Source records:

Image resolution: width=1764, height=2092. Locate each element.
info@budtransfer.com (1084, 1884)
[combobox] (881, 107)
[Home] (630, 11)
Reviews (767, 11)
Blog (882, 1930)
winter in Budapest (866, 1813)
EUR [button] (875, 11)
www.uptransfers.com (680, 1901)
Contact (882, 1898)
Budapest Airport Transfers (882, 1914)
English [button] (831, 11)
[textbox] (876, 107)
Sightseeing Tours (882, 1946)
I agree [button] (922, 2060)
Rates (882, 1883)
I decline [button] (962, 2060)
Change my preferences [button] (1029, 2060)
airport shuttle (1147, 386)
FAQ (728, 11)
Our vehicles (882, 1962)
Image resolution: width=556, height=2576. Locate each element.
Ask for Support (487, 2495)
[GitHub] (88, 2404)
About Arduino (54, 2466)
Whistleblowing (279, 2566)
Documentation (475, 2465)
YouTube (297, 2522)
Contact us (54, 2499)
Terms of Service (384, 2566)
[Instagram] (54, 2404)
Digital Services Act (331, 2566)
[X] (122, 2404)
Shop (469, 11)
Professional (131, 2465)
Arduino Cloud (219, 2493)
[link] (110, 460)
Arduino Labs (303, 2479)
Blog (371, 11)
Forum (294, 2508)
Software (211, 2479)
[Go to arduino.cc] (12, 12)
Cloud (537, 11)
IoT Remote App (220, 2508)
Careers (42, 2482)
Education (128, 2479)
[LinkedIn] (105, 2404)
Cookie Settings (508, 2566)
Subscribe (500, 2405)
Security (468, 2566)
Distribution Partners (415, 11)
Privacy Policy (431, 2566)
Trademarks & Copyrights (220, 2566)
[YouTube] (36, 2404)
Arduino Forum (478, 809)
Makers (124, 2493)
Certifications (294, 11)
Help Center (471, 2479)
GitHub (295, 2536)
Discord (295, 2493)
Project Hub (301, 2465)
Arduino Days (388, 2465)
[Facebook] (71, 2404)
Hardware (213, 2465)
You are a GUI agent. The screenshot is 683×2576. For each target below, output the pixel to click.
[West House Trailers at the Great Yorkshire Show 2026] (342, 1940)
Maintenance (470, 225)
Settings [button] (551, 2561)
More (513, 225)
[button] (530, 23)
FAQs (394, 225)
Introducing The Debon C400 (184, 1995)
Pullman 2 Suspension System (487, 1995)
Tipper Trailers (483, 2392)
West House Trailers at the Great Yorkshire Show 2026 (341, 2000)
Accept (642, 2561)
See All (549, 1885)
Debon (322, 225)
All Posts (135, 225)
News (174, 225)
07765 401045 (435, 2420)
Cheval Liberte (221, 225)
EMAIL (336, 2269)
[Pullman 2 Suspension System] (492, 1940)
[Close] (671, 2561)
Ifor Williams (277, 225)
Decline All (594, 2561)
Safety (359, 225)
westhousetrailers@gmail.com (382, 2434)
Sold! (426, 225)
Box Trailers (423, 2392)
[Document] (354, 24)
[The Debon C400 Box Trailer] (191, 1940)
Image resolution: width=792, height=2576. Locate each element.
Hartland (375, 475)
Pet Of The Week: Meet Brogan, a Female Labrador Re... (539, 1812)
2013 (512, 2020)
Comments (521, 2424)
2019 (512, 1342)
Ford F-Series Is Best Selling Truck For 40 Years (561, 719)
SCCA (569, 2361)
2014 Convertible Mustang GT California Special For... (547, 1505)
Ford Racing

What is expected:
Provide the number of lines in the listing where the string "Ford" is found, and nothing besides.

Written response:
2